-- Passage to read --
+++++

IGS/gEAR

Gene Mapping System Used in Inner Ear Organoid (Steinhart) Dataset

Closed this issue · 4 comments

From: Toby Clark

Email: trc43@cam.ac.uk

Server IP: 10.142.0.16

Msg: Hello,
Sorry as this is not directly related to your program, but I've seen that gEAR can provide the ENSGID for any of the gene names from the study, and I haven't been able to find any other way to do this. Would you be able to tell me what gene symbol-ensgID mapping you use/how I could use it myself?

Thanks and best wishes,
Toby

Tags: ['RNAseq']

Screenshot: None

@toby-clark4 - if you could clarify. Are you interested in how we map gene symbols to ENSEMBL IDs in general for datasets which initially don't have them, or you want to download this individual dataset which has its genes and ensembl IDs mapped already?

@jorvis - thanks for the reply. I'm more interested in the first point - I currently have the dataset in RDS format with gene symbols but no ensembl IDs, but can't figure out the mapping used to connect the gene symbols and ensembl IDs, which I need to tokenize the data. Searching the symbols with the gEAR dataset gives a link to the ensembl page for each gene, so I was wondering what mapping system you use for this?

Got it. So the general strategy we use has the following steps:

  1. Load the full annotation from several versions of Ensembl releases of each organism in gEAR (mouse, human, etc.)
  2. If we don't know which release the input file is for, check the gene symbol pool against all releases loaded to determine which has the best overlap. That is, your input file may be mouse, but if you don't know whether it's based on mouse release 88, 94, 101, etc, see which gene set best overlaps those that exist in each release.

+++++

-- Brief A --
Answer these questions about the gene mapping thread above, each in one short phrase:
(i) What tag is attached to the first message?
(ii) In what format does the dataset that Toby Clark holds come?
(iii) What is the gene symbol pool checked against when the Ensembl release of the input file is unknown?
-- Brief B --
Go on with the gene mapping thread, starting right after its last sentence.

+++++

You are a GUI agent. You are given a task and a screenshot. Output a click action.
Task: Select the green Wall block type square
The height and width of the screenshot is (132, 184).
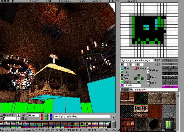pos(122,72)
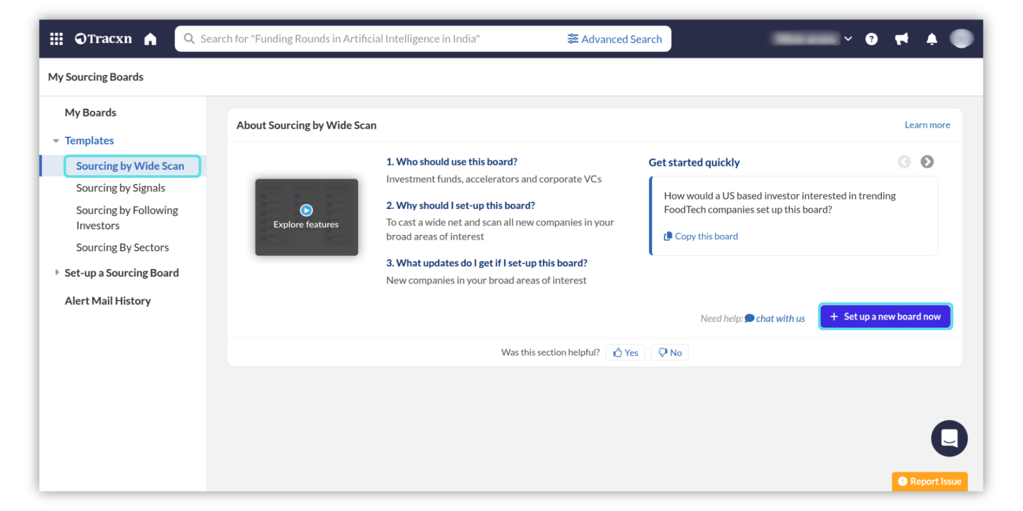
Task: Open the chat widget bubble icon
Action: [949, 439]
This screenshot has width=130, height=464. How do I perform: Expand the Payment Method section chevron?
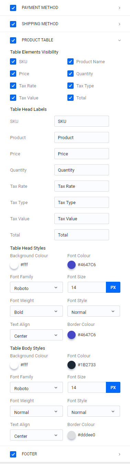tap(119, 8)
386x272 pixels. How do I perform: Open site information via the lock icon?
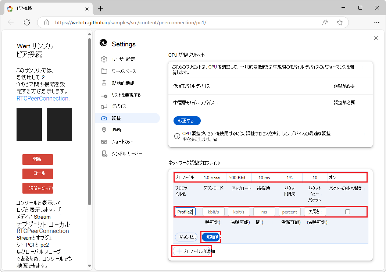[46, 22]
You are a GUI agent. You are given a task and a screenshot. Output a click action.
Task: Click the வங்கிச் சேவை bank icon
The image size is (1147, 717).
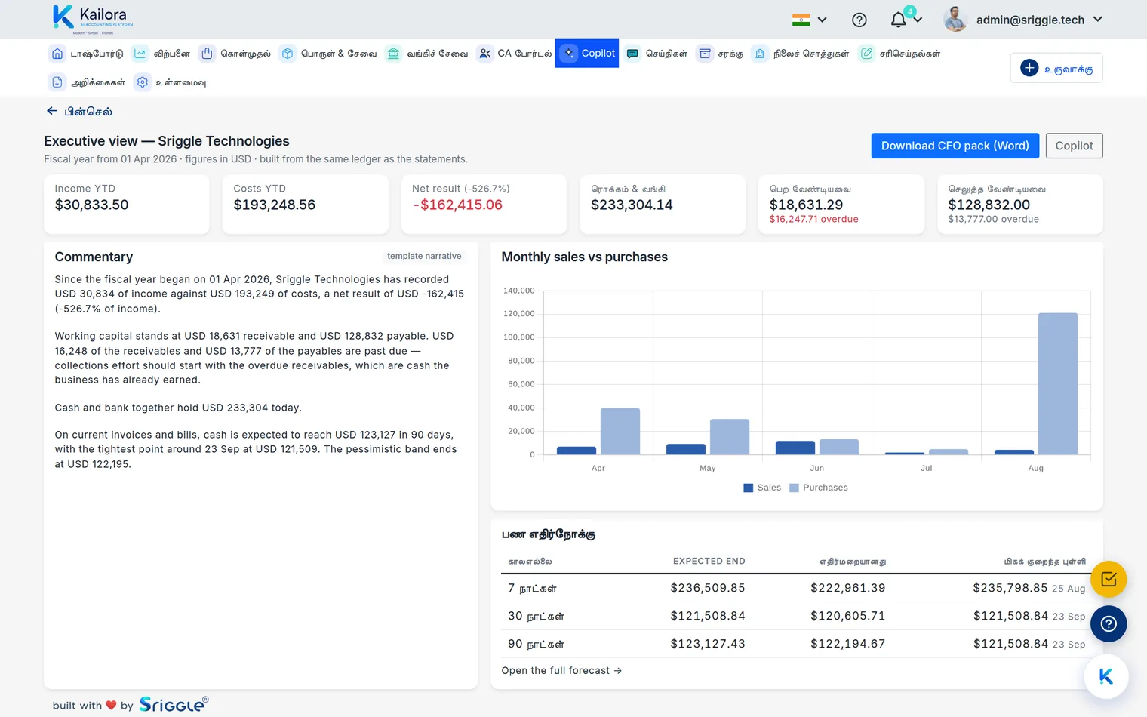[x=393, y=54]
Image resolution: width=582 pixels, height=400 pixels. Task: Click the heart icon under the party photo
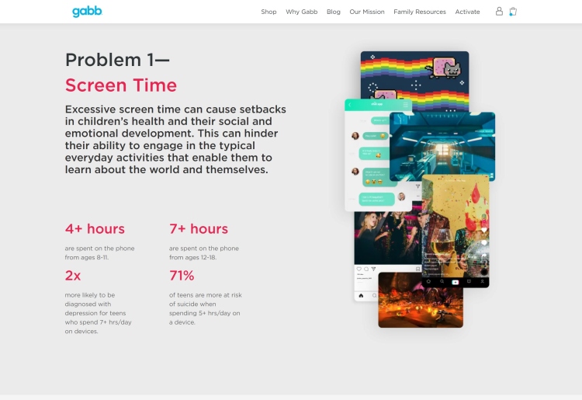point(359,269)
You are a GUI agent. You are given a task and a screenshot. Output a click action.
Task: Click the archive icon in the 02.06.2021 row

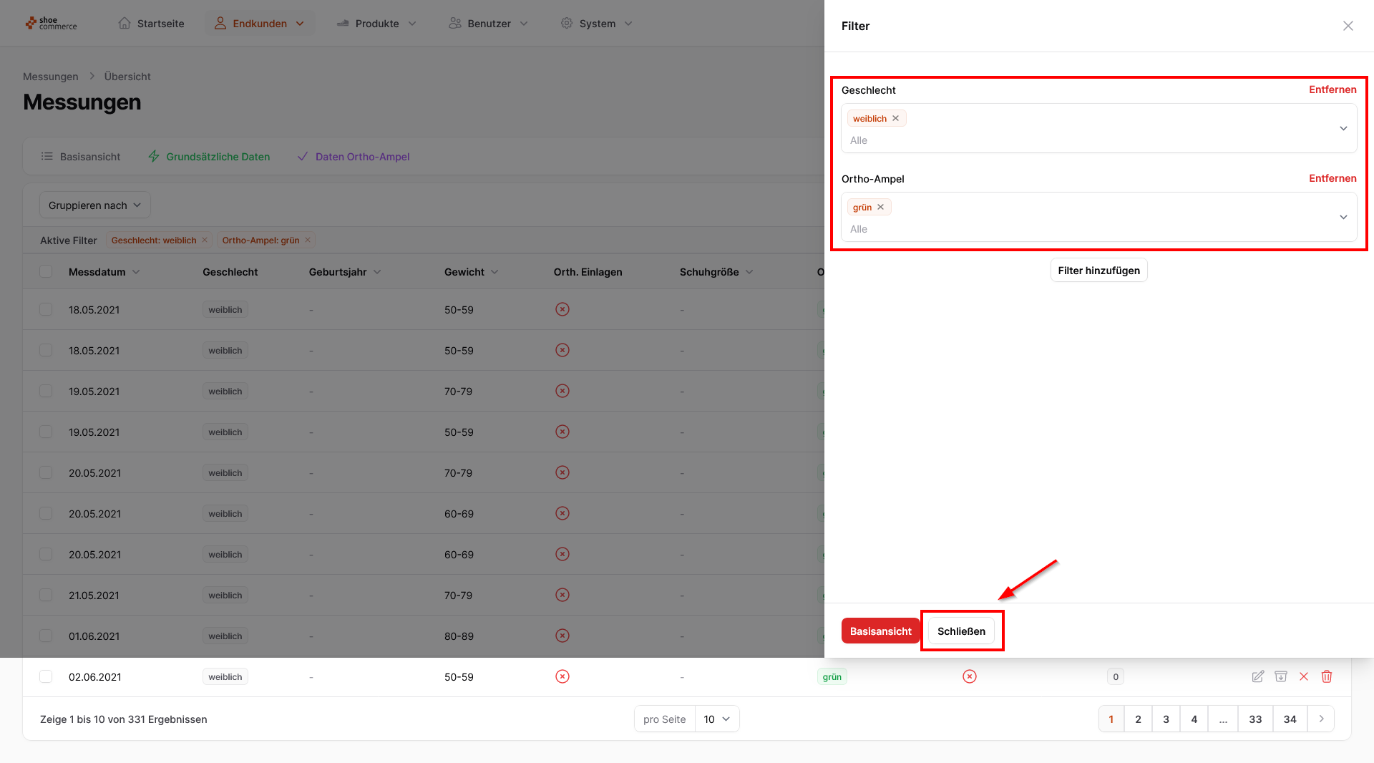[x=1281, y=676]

+++++

-- Expected answer A --
(i) RNAseq
(ii) RDS format, with gene symbols but no Ensembl IDs
(iii) All of the loaded Ensembl releases, to find the one with the best overlap

-- Expected answer B --
  3. Once you have the release number, use the loaded annotation to add Ensembl IDs for the gene symbols which are present (and save a separate file of those which didn't map.

These steps are performed with the following scripts:

  1. https://github.com/IGS/gEAR/blob/main/bin/load_ensembl_gbk_annotations.py
  2. https://github.com/IGS/gEAR/blob/main/bin/find_best_ensembl_release_match.py
  3. https://github.com/IGS/gEAR/blob/main/bin/add_ensembl_ids_to_tab_file.py

And a prerequisite of #1 is that you've created a database using our schema file before loading:

https://github.com/IGS/gEAR/blob/main/create_schema.sql

(although only subset of all that is used for this purpose)

It's a lot, I know, but it's what supports the gEAR overall. It wasn't written as a stand-alone mapping utility!

Alternatively, tools like BioMart should allow you to do this.

Closing. Please re-open if there are more questions.